In your opinion is their anything Frazier could have done differently in the fight to defeat or just last 15 rounds with George Foreman?
Possibly not. It was like Joe himself even said, that it was always going to be a bad matchup for him. However, the one tactic used by Foreman that gave him the greatest physical advantage over Joe was what was practiced extensively in training, and that was to push Joe off when he got close. This tactic put Joe at a complete disadvantage and kept him on the end of George's bombs. If you could gripe about anything it was Mercante allowing this or it was Yank Durham not causing enough of a fuss about this. Pushing is illegal, but only if the culprit is warned by the ref. Having said that, even if Yank had bitched at Mercante after the first round, it wouldn't have mattered. The damage had already been done.
Baseball bat? Crowbar? Anything that he might have done differently would have required him to become a totally different fighter imho.
Ive noticed the pushing off by Foreman every time I watched the fight, kept him off balance. I agree with you guys that it seems Frazier had no way of avoiding a beat down.
Yes. What Joe could have done different was make George earn his #1 rating and fight an eliminator with #2 Ali rather than fight all the dead bodies who George did fight in 1972 that had not won fights since the 1950s. Terry Sorrell, Clarence Boone, Joe Murphy Gordwin. Either that or make himself 18 months younger. Two good eyes would help too.
No. Frazier never beats Foreman under any circumstances, unless George isn't allowed to use his arms. Then it's pick-em........
If Foreman had to get past Ali in 1972 to get to Frazier (like he should have)...There would be no Foreman v Frazier.

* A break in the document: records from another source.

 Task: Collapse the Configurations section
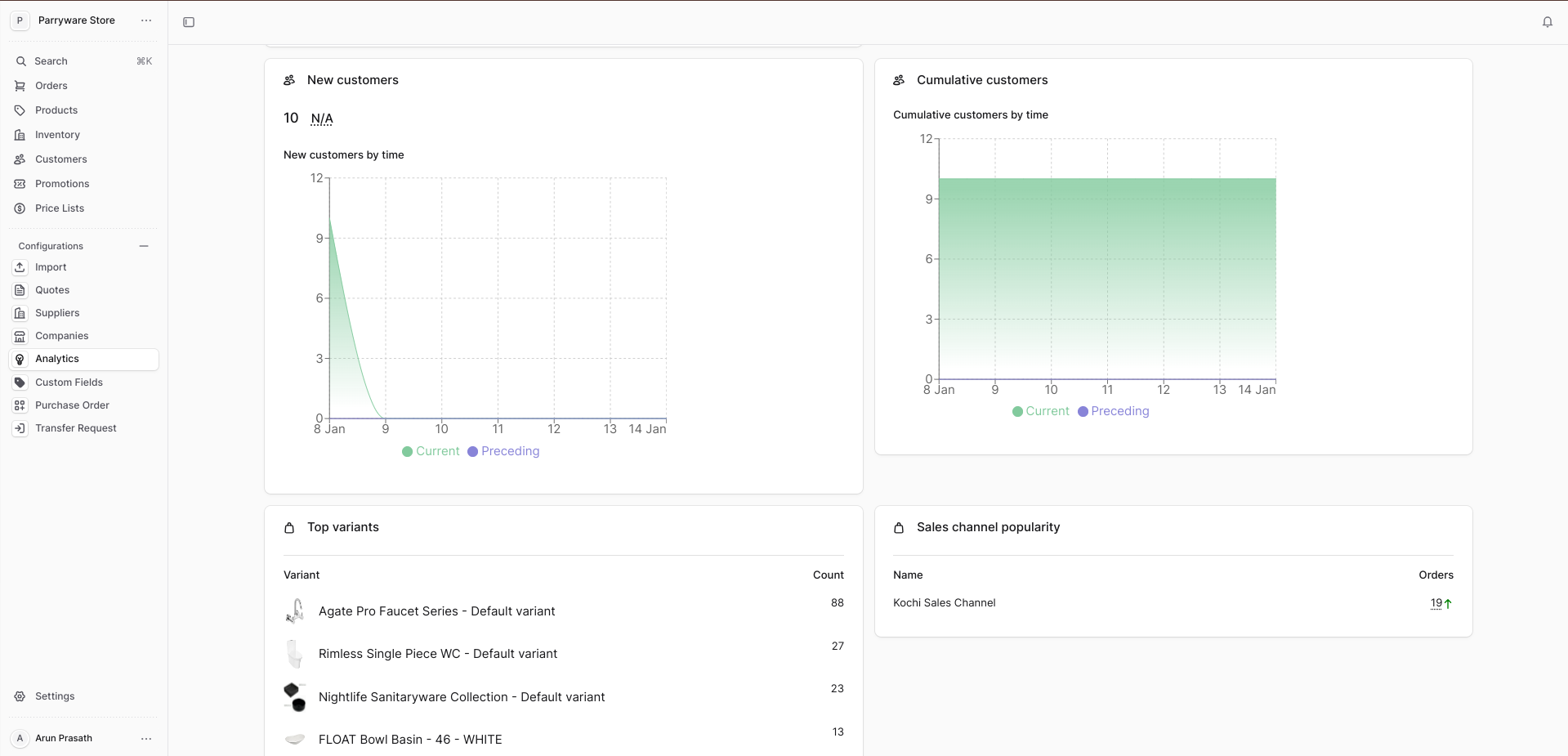[x=144, y=246]
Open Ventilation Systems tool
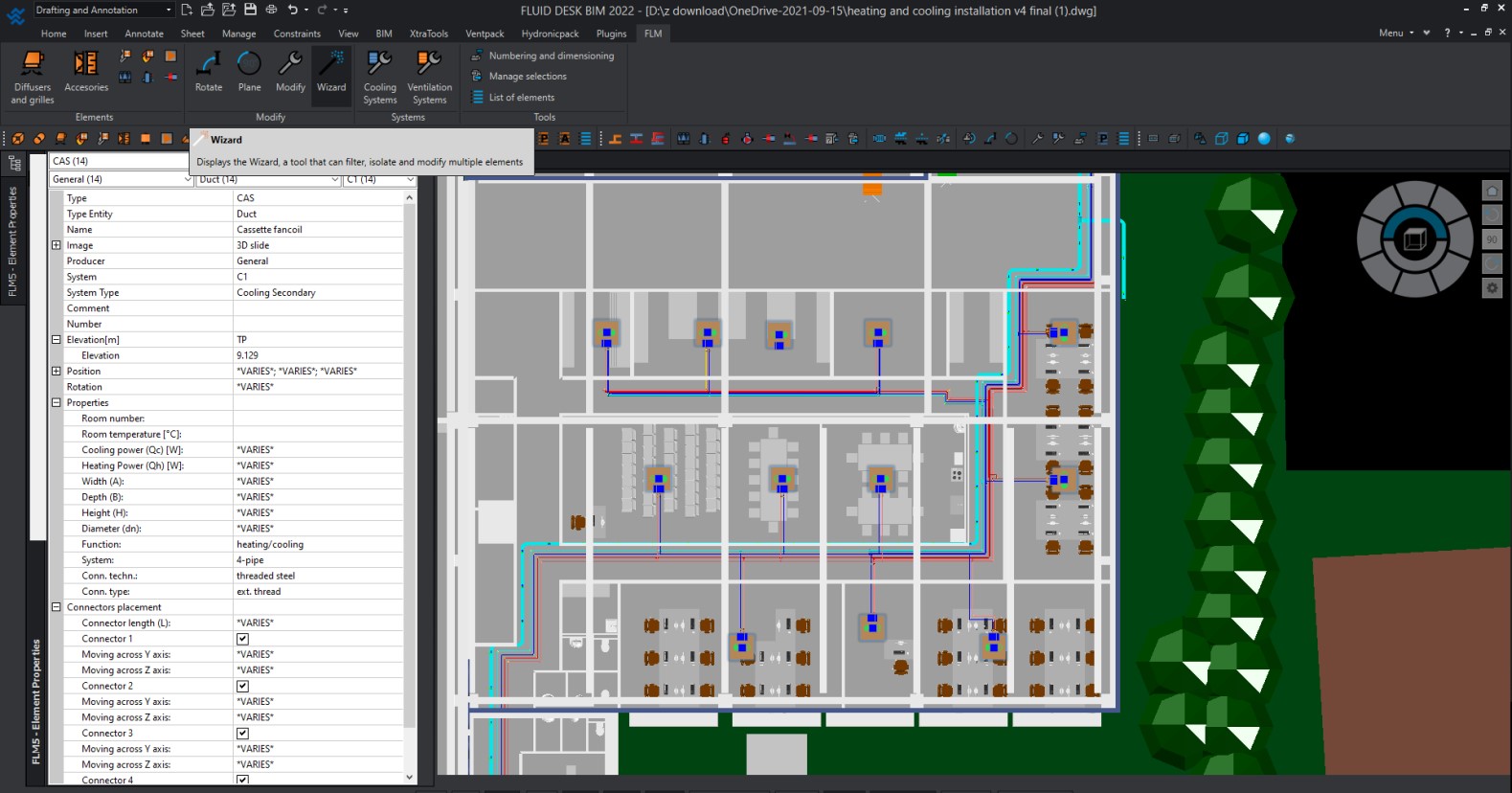The image size is (1512, 793). pos(429,77)
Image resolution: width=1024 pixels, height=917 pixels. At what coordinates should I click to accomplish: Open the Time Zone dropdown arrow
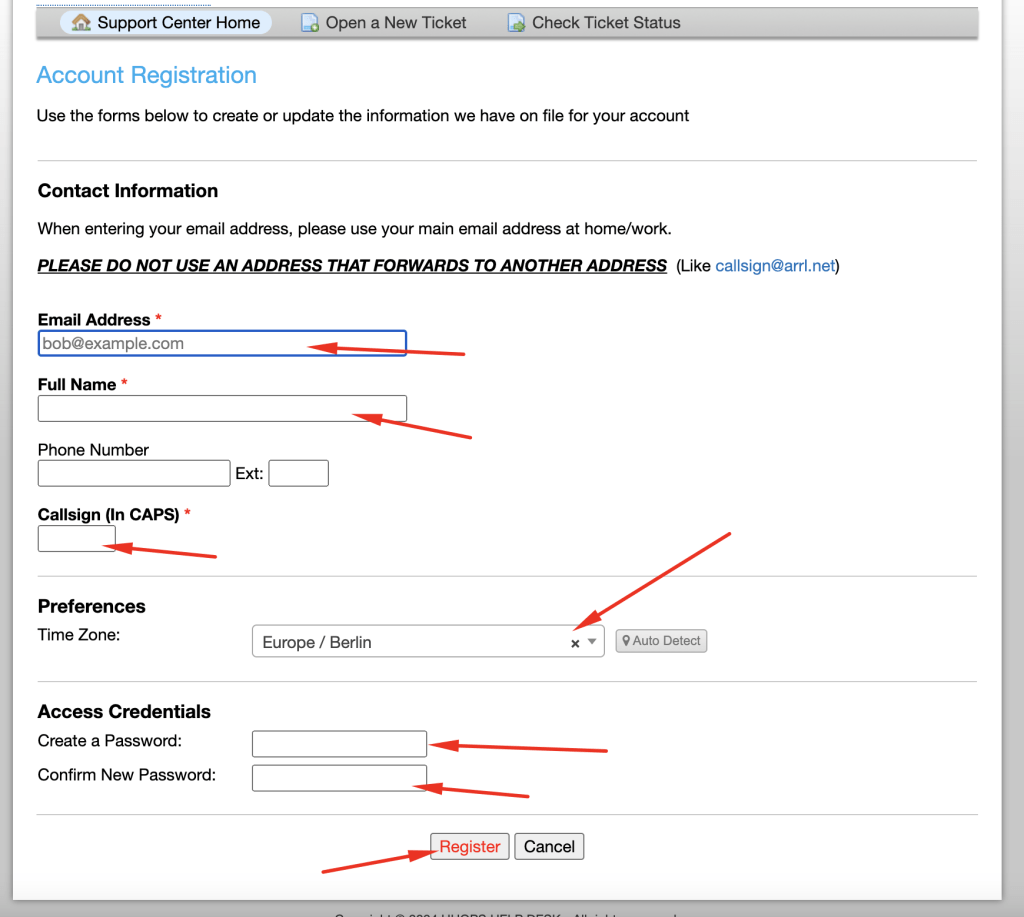(x=592, y=642)
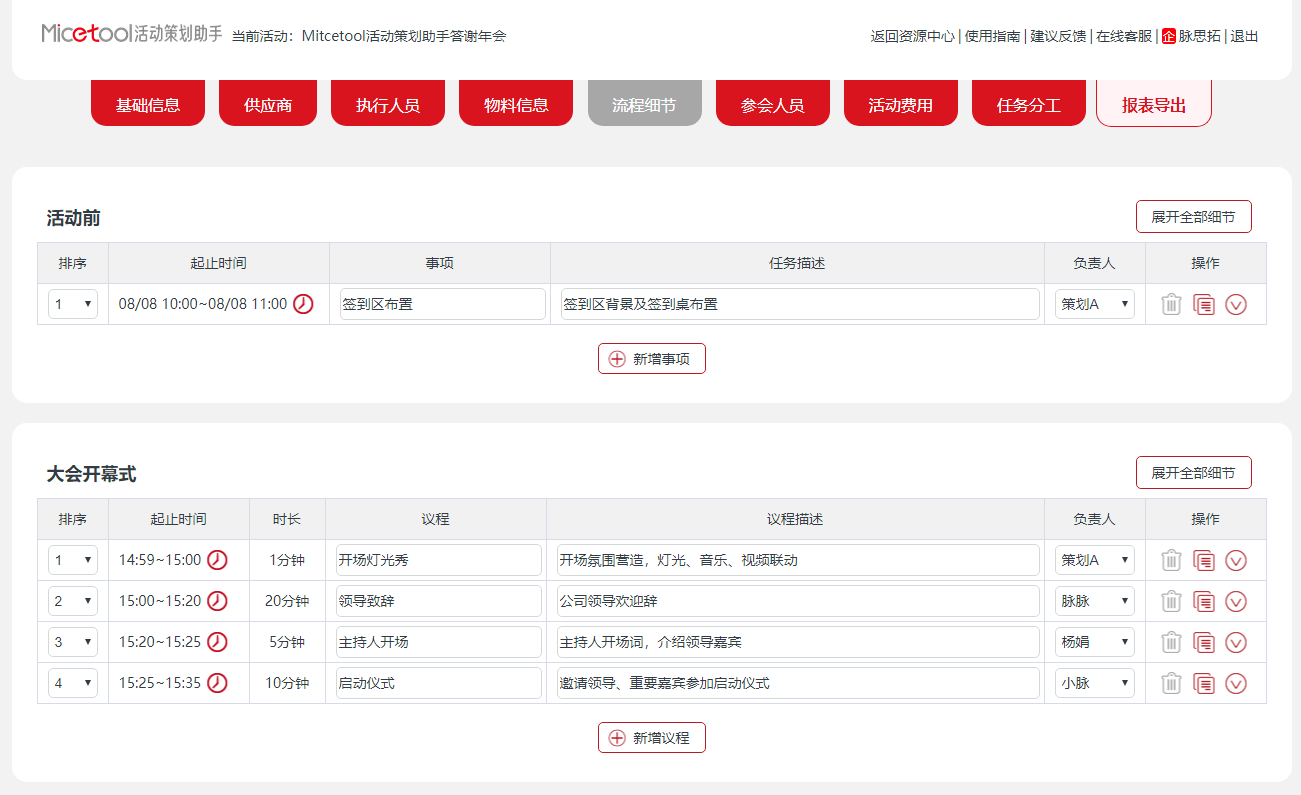The width and height of the screenshot is (1301, 795).
Task: Expand details arrow for 启动仪式 row
Action: pyautogui.click(x=1236, y=683)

Joe considered Foreman just to be an overated tune-up...a step above Terry Daniels & Ron Stander. And the Champ has the option to take tune-ups...as long as he gets his mandatory in on time. Post-fight #1, Frazier said "George hits a ton". Post-fight #2, Frazier said: "George hits a ton". Frazier was a class act who never made excuses if he lost.
Frazier was used to beating larger men, but Foreman just wasn't big, he was strong for even his size.
This assumes the same outcome as we saw in 1974. That's not a completely safe assumption. It's probably true that Ali would have been too smart and experienced for Foreman anyway in 1972 as well, but I think that a big factor leading to the result we saw in Zaire was Foreman's overconfidence, borne mostly (one would assume) from the overwhelming victories over the likes of Frazier and Norton. In 1972, he didn't have that success to get drunk from. Conversely, Ali hadn't yet had his debacles with Norton, which forged him into the type of fighter he became by 1974. At least in part because of those trials and tribulations, he had to become something different and redefine himself in a way that hadn't occurred to him yet in 1972. Put another way, they were both in different places with different stories when one compares 1972 with 1974. Not really an apples-to-apples thing.
I used to laugh back in the 70's when George used to say: "I wasn't even the toughest guy in Houston's 5th Ward...there was this really big, tough guy who used to kick everybody's bass".
Spot on with this post! not to get off topic of my original post but I do think we would have seen a different Ali vs foreman in 1972. We would have seen an Ali on the run throughout the fight, dragging it into the later rounds and winning by decision.